In the other layers of the organic electroluminescent element according to the invention, in particular in the hole injection and hole transport layers and in the electron injection and electron transport layers, all materials can be used in the manner generally used according to the prior art. A person of ordinary skill in the art will thus be able to use all materials known in relation to organic electroluminescent elements in combination with the light-emitting layer according to the invention without inventive effort.

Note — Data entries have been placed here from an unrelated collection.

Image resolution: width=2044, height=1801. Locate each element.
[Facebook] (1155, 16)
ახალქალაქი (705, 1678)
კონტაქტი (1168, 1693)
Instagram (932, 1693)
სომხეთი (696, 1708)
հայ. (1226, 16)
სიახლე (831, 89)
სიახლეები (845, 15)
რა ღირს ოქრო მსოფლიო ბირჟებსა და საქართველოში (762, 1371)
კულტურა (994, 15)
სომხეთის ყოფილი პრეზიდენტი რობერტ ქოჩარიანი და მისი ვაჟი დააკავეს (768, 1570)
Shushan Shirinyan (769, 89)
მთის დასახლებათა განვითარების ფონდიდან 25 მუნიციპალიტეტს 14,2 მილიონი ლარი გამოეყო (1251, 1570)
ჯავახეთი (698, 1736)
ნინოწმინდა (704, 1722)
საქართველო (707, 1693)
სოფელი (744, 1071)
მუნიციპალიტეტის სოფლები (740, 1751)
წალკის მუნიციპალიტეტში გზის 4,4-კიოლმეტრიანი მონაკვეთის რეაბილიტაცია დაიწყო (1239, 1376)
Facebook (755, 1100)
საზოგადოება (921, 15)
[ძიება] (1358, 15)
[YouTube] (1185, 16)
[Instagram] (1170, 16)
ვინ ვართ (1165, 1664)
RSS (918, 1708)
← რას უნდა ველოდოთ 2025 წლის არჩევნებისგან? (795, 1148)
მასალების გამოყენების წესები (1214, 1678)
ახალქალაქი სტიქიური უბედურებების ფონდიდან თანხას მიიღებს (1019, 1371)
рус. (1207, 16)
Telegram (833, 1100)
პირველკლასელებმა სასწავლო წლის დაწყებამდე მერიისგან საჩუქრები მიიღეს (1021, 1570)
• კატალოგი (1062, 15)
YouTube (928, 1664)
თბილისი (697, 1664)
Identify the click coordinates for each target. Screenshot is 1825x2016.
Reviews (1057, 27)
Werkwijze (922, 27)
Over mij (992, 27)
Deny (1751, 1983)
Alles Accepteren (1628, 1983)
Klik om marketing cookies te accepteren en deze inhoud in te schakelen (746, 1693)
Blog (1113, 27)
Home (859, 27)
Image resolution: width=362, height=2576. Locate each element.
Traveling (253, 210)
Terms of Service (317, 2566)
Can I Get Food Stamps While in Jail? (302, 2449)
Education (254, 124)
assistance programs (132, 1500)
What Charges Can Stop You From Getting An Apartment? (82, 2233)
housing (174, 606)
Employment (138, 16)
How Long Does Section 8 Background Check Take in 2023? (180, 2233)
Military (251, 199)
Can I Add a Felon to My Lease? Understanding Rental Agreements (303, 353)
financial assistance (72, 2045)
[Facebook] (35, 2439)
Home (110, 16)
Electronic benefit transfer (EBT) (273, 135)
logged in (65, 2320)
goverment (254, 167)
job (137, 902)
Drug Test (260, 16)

Furthermore, preference is given to organic electroluminescent elements in which one or more layers are applied by means of a sublimation process, wherein the sublimation process is carried out in a vacuum at a temperature of less than 10 -5 Pa, preferably below 10 -6 The material is applied by vapor deposition at an initial pressure of Pa. However, the initial pressure may also be even lower, for example below 10 -7 Pa。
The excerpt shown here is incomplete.